_O que fazer_.
(a) Segundo o texto sobre piscicultura no Brasil, quanto cresceu a produção nacional de peixes no período 2020/2021, de acordo com a PeixeBR?
(b) Transcreva o texto sobre piscicultura no Brasil de "Uma das proteínas" a "muito pouco tempo.", sem nenhuma alteração.
(c) Dê continuidade ao texto sobre piscicultura no Brasil a partir da última frase apresentada.

_Trecho selecionado_.
Na postagem anterior falamos do uso de insetos de algumas espécies como fonte de proteína para alimentação humana. Essa é uma ideia que causa asco em muita gente, mas que poderá significar o barateamento desses alimentos para populações pobres de todo o mundo.
De acordo com os especialistas algumas espécies de insetos podem fornecer quantidades adequadas de proteínas e vitaminas a um custo bem inferior que as tradicionais carnes utilizadas na alimentação humana como a de bovinos, suínos e aves. Além disso, o impacto ambiental dessa produção seria bem menor.
Aqui no Brasil (felizmente), ainda temos muitas opções antes que seja necessário chegar a esse ponto. Além da grande disponibilidade de áreas agricultáveis para a produção de grãos destinados a fabricação de rações para a engorda de animais criados em cativeiro, ainda dispomos de boas pastagens para a criação extensivas de bovinos. Ou seja, ainda estamos bem longe dos hambúrgueres de farinha de grilo que citamos na postagem anterior.
Uma das proteínas animais cuja produção vem ganhando relevância cada vez maior aqui em nosso país é a dos peixes. De acordo com dados divulgados recentemente pela PeixeBR – Associação Brasileira da Piscicultura, e referentes ao período 2020/2021, a produção nacional cresceu 5,93%. Foram 802.930 toneladas, com destaque para as tilápias.
Segundo dados da EMBRAPA – Empresa Brasileira de Pesquisas Agropecuárias, a produção brasileira foi de 257 mil toneladas em 2005, o que demonstra um crescimento superior a 200% em cerca de 15 anos. E o melhor – o país tem condições de aumentar ainda mais essa produção em muito pouco tempo.
Desde 2020, o Governo Federal vem desburocratizando as concessões de licenças para a criação de peixes em cativeiros nos reservatórios de grandes usinas hidrelétricas do país. Essa lista inclui 73 reservatórios, onde cerca de 60 poderiam ser usados para a criação de espécies exóticas como as tilápias. Outros 13 reservatórios – sendo 6 na Amazônia, seriam restritos a criação de espécies nativas.
Um outro projeto que segue em discussão é o uso do reservatório da Usina Hidrelétrica de Itaipu para piscicultura em cativeiro. Essa proposta depende da autorização do Congresso do Paraguai, país que tem a soberania sobre metade das águas do reservatório. De acordo com projeções já divulgadas, o uso do Lago de Itaipu sozinho tem potencial para aumentar a produção nacional de peixes em 40%.
Apesar dos bons e animadores números, essa é uma questão que requer uma série de cuidados ambientais, a começar pelos riscos de fuga de peixes exóticos para águas de rios brasileiros. Conforme já tratamos em inúmeras postagens aqui do blog, a introdução de espécies animais em vegetais em novos ambientes cria uma série de problemas.

_Dados fornecidos_.
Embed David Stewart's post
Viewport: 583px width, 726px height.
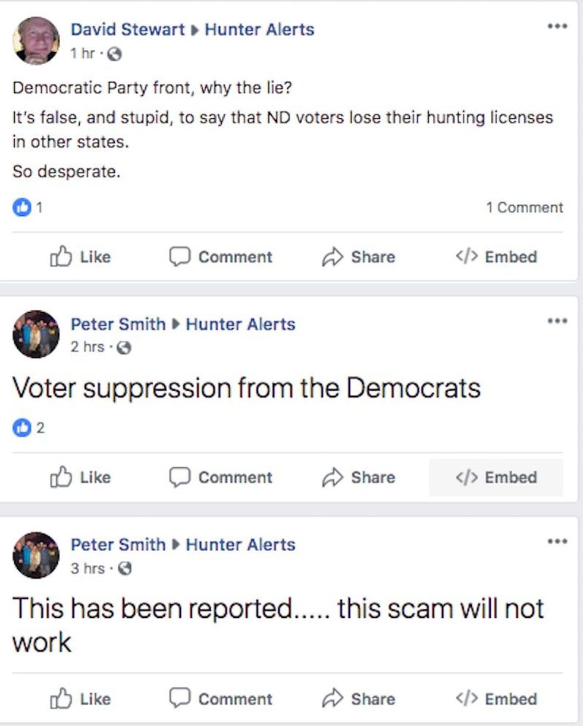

_Respostas_.
(a) Cresceu 5,93%, chegando a 802.930 toneladas.

(b)
Uma das proteínas animais cuja produção vem ganhando relevância cada vez maior aqui em nosso país é a dos peixes. De acordo com dados divulgados recentemente pela PeixeBR – Associação Brasileira da Piscicultura, e referentes ao período 2020/2021, a produção nacional cresceu 5,93%. Foram 802.930 toneladas, com destaque para as tilápias.
Segundo dados da EMBRAPA – Empresa Brasileira de Pesquisas Agropecuárias, a produção brasileira foi de 257 mil toneladas em 2005, o que demonstra um crescimento superior a 200% em cerca de 15 anos. E o melhor – o país tem condições de aumentar ainda mais essa produção em muito pouco tempo.

(c)
O caso mais recente, que apresentamos há poucos dias atrás, é o dos estorninhos, uma ave de origem euroasiática que começou a invadir o Brasil através do Rio Grande do Sul. Esses pássaros passaram a ser importados e vendidos como animais de estimação na Argentina na década de 1980. Muitos espécimes fugiram dos seus cativeiros e/ou foram soltos, passando a colonizar novos territórios rapidamente.
Um caso mais dramático e bem mais convergente com o atual é o das carpas asiáticas que invadiram as bacias hidrográficas dos rios Mississipi, Missouri e Ohio, nos Estados Unidos. Essa espécie, largamente utilizada em criações comerciais, foi introduzida no país por piscicultores do Sul americano na década de 1970, e, em uma das inúmeras enchentes do rio Mississipi, os peixes escaparam e passaram a colonizar o leiro do rio.
Sem encontrar predadores naturais, dispondo de grandes estoques de alimentos e possuindo uma alta taxa de natalidade – cada fêmea da espécie possui em seu ventre cerca de 1 milhão de ovas, as carpas encontraram um meio ambiente ideal e suas populações passaram a aumentar descontroladamente. Segundo as autoridades norte-americanas, a espécie passou a avançar 80 km a cada ano dentro das bacias hidrográficas, ameaçando as espécies locais.
Já existem inúmeros casos de espécies exóticas de peixes que foram introduzidas em rios aqui do Brasil e precisamos ficar em alerta para que outras introduções, mais dramáticas, venham a ocorrer. Imaginem a possibilidade de algum piscicultor resolver criar percas-do-Nilo em águas de um desses reservatórios.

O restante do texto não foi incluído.